In February 2021, the UNECE (United Nations Economic Commission for Europe) presented the New Assessment/Test Method for Automated Driving (NATM) – a framework and potential game changer. It includes a scenario catalog and five validation methods. This emphasizes the fact that the homologation process will evolve over time. Even if future strategies and type approval for new vehicles and ADAS functions vary, one thing is certain: currently and in the future, it is necessary to combine the assessment of an Automated Driving System (ADS) and its ability to demonstrate safe behavior when operating in the real world by extensive use of simulative approaches meaningfully combined with real-world driving and physical certification.  

The complex driving tasks and the search for the best approach require technical testing, which needs more than a static set of test cases. The complex automation systems also require more than a static series of checklist items in terms of architecture and components. In both cases, there is a need to test procedures and target fulfilment (e.g., through audits).

Current and future regulations in testing and type approval

The requirement to relate individual test results to the rest of the tests and results is expressed in the "multi-pillar" approach of the GRVA (UNECE Working Party on Automated/Autonomous and Connected Vehicles) and the efforts of the New Assessment/Test Method for Automated Driving (NATM) of the UNECE (United Nations Economic Commission for Europe).

This suggests that there will be a more extensive catalog of requirements in the current and upcoming regulations than in the past.

The following points are currently being discussed:

There are issues here that can only be addressed by a combination of these points.

Some examples are:

• Trustworthiness (simulation/virtual testing + track testing + real-world testing)
• Qualification of tools (audit/assessment + testing + in-service monitoring)
• Coverage of hazard scenarios (audit/assessment + scenario catalog)
• Sufficient exploration of unknown hazardous scenarios (real-world testing + in-service monitoring + scenario catalog)

These objectives are the focus of inspections by technical service providers.

Possible implications of the study and the draft test strategy

1. The draft strategy can be used to argue the estimates of the residual risk, the scenarios carried out, the vulnerabilities, and the remedial actions considered.
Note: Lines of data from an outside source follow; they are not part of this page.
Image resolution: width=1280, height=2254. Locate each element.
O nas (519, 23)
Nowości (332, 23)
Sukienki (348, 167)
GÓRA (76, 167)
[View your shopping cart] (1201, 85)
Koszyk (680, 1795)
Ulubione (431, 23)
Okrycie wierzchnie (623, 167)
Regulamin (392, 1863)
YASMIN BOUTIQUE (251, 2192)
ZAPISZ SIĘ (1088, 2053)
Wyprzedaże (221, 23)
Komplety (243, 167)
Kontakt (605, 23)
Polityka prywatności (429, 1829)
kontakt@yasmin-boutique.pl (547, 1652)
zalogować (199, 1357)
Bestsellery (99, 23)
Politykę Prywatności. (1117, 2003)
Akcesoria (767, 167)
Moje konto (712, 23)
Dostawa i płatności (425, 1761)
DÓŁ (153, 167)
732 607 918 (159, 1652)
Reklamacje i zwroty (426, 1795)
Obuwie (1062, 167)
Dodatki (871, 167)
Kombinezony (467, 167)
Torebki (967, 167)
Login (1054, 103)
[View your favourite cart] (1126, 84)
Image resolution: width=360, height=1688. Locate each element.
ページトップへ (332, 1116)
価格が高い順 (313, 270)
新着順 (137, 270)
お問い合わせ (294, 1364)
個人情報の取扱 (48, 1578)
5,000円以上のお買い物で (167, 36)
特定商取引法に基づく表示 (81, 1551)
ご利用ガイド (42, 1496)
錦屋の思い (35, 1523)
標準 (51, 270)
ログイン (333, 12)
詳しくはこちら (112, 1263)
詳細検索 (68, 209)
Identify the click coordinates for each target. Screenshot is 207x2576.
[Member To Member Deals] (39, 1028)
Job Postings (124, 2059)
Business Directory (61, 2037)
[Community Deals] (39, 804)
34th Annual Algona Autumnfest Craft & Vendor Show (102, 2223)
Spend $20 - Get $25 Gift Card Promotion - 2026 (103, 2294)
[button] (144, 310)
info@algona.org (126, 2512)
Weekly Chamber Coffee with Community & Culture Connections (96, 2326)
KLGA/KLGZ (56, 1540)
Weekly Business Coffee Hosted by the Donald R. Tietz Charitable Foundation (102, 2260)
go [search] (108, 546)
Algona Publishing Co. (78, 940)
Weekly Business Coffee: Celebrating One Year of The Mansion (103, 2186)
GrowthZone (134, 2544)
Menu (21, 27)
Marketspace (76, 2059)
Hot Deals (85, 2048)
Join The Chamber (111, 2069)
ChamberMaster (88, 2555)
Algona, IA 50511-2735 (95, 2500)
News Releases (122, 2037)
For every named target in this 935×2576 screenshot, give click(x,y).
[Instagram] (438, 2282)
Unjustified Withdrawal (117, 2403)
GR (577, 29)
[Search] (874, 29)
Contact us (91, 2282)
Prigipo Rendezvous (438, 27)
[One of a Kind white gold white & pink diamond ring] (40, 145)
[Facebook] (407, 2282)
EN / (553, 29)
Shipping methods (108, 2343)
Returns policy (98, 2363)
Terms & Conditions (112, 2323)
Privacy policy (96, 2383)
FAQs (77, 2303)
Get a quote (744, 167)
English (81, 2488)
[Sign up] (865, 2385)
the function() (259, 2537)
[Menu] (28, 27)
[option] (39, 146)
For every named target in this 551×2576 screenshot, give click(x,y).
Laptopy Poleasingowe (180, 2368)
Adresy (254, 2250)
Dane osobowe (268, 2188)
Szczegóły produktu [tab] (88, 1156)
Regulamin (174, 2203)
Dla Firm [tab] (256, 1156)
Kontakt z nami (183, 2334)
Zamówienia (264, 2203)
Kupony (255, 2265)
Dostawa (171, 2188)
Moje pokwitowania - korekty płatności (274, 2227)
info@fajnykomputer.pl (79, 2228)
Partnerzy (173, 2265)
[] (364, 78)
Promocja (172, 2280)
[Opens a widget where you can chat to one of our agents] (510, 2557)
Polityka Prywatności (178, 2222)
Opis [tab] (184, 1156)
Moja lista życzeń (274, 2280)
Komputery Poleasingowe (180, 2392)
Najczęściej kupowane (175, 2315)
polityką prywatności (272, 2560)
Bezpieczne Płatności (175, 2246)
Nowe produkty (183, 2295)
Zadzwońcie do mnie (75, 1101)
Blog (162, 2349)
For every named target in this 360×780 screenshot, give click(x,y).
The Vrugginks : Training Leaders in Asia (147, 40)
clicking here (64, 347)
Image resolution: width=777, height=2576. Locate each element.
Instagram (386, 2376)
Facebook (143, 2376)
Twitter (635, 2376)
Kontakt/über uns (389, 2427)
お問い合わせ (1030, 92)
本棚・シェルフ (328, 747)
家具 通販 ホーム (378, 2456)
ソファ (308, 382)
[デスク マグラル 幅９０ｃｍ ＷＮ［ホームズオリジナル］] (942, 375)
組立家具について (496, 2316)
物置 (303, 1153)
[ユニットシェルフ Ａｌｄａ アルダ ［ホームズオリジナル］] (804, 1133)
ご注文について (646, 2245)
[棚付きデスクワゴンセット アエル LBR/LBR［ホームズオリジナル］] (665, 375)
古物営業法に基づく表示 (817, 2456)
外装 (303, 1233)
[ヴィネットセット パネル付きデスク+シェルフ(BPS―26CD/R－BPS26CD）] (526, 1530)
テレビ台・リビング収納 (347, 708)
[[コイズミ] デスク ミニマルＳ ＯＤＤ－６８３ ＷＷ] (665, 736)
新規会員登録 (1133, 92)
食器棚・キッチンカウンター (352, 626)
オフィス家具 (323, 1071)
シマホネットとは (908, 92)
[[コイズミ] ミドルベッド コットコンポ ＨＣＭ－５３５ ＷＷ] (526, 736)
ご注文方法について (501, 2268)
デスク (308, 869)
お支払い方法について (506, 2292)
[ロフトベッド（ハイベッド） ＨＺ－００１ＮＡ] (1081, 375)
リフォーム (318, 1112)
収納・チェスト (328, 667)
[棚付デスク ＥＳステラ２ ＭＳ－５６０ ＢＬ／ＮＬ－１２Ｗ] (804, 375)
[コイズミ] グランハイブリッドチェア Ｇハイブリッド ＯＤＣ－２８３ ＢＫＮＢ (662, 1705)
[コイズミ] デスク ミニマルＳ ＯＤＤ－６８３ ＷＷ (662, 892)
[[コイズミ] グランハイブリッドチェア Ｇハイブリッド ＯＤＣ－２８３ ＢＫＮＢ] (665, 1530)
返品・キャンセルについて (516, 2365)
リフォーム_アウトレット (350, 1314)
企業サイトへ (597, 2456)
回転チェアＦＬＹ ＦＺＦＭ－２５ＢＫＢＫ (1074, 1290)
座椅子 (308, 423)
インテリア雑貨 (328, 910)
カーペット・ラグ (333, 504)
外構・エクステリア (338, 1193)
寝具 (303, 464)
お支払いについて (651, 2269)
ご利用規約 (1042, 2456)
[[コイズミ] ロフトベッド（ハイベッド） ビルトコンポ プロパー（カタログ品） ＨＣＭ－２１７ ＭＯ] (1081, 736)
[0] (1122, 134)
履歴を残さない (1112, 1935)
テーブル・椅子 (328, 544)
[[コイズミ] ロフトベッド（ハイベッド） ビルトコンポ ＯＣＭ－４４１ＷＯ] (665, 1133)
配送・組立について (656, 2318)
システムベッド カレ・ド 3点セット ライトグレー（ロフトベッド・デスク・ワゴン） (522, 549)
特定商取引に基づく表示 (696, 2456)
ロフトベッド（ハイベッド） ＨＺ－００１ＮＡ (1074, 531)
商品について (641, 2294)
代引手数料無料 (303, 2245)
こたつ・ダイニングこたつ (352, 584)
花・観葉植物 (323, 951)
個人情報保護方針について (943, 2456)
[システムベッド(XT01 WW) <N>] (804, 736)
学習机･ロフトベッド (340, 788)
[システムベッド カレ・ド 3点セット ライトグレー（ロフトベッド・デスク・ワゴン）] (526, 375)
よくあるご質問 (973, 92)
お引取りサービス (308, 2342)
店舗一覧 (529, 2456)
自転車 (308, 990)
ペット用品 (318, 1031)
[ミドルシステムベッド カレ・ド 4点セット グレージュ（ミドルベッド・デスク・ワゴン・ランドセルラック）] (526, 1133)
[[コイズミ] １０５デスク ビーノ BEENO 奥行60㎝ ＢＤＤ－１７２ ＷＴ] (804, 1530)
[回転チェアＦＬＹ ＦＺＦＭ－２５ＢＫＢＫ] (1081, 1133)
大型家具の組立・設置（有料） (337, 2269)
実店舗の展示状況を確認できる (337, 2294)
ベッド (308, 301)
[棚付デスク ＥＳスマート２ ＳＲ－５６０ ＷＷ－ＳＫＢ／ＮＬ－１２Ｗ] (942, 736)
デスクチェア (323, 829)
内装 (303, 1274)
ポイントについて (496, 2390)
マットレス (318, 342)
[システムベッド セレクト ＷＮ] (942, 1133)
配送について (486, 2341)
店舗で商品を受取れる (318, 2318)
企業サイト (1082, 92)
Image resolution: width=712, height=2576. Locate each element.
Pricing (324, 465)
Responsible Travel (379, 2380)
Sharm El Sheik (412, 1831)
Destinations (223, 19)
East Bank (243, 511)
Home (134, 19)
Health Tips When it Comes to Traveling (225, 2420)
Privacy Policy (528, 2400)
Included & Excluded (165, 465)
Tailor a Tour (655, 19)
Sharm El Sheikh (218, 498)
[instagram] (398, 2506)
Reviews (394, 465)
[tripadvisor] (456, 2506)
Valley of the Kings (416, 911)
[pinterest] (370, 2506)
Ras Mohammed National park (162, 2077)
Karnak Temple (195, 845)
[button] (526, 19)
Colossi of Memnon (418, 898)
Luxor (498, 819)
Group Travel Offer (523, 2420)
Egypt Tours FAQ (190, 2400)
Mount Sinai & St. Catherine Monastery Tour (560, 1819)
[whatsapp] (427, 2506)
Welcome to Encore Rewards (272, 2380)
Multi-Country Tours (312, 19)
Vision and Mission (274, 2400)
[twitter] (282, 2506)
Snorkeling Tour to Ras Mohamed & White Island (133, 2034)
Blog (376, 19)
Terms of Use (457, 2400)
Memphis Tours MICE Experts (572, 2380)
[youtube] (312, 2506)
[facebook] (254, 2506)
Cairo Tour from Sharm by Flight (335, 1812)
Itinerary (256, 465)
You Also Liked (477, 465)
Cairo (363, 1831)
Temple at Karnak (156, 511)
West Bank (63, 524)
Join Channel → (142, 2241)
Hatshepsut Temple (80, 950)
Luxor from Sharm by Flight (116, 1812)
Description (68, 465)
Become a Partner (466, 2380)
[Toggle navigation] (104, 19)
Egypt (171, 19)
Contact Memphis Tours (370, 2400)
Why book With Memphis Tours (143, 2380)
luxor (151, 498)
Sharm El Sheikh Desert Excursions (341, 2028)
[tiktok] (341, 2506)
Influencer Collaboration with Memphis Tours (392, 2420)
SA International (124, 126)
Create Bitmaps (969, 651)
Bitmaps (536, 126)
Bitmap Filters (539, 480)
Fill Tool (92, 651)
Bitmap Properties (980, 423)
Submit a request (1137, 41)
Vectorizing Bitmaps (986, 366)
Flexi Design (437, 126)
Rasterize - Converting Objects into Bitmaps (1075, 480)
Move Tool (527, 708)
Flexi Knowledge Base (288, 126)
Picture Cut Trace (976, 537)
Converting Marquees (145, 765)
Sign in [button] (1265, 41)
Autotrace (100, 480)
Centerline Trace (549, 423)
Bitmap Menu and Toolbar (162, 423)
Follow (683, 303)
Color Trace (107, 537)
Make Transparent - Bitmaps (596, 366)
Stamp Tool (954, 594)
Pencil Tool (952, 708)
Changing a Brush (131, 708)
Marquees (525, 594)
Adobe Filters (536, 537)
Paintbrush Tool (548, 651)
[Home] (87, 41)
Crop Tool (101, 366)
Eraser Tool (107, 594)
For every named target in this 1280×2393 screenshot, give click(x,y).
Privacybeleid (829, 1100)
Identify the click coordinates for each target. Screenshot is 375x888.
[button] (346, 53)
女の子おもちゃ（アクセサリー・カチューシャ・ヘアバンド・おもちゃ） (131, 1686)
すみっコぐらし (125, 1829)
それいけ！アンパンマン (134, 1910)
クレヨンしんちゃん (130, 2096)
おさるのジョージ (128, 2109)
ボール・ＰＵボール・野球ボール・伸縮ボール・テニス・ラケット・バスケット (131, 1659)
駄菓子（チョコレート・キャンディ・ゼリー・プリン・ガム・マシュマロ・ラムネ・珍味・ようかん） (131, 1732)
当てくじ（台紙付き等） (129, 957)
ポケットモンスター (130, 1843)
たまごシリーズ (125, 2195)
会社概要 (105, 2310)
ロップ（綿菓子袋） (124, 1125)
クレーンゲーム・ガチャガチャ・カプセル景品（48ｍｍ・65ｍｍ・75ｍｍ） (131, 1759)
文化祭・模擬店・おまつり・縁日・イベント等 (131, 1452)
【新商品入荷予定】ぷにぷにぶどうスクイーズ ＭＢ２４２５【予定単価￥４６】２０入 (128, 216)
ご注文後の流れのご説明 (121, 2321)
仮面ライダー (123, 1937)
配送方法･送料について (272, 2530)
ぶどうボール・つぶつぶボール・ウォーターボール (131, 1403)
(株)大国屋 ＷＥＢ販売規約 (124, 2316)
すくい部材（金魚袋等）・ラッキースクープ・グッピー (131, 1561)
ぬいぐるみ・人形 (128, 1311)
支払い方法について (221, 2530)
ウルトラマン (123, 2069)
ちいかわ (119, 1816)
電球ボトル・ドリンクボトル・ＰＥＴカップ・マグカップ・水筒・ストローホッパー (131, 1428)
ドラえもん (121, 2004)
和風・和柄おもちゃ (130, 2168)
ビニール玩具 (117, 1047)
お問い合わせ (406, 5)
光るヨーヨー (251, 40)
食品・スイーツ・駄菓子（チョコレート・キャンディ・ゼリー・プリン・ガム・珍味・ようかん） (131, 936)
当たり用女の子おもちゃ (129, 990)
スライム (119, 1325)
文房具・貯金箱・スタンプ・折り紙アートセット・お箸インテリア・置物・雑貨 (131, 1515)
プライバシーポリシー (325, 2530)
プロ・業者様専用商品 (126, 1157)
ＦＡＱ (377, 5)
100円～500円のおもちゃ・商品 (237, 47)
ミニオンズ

The above-mentioned goal of covering all hazard scenarios is, of course, linked to the need to evaluate the residual risk and assess whether the values achieved are acceptable. A key element in achieving the goal of assessing residual risk is an audit strategy approach that combines hazard analysis and scenario investigation with a review of analysis results and the effectiveness of implemented risk mitigation measures.

2. The draft test strategy defined by the ASAM Test Specification Study Group can serve as a basis for an evaluation of OEM/Tier 1 specific test strategies.

The challenge of verification and validation of automated driving is also due to the interdependence of different tests using different methods and test environments: The full strength of the verification and validation evidence/arguments only comes into play if the different results are related to each other. A draft test strategy could show the most important interrelationships in this respect. It could thus serve as a basis for the creation of a verification and validation strategy at the OEM or Tier-1 and as a basis for assessments and approvals.

3. The different test strategy methods can be verified in different ways, for example, using document review, witness testing, or re-testing at the technical service.

Assessing the test activities and the test results obtained for compliance with the verification and validation strategy and with the requirements of standards and regulations is likely to require several approaches. These approaches, which are very similar to the test methods themselves, need to balance effort and depth of investigation. Documentary checks can be used with little effort. These can be used, for example, to clarify that passed test results actually confirm safety and that failed tests have been properly fed back into the development cycle. To gain a deeper insight into the tests performed, witnessed tests are particularly valuable, especially when very specific and specialized test equipment is required. To achieve fully independent confirmation of test results, a fully independent review by a technical service can complete the range of testing activities.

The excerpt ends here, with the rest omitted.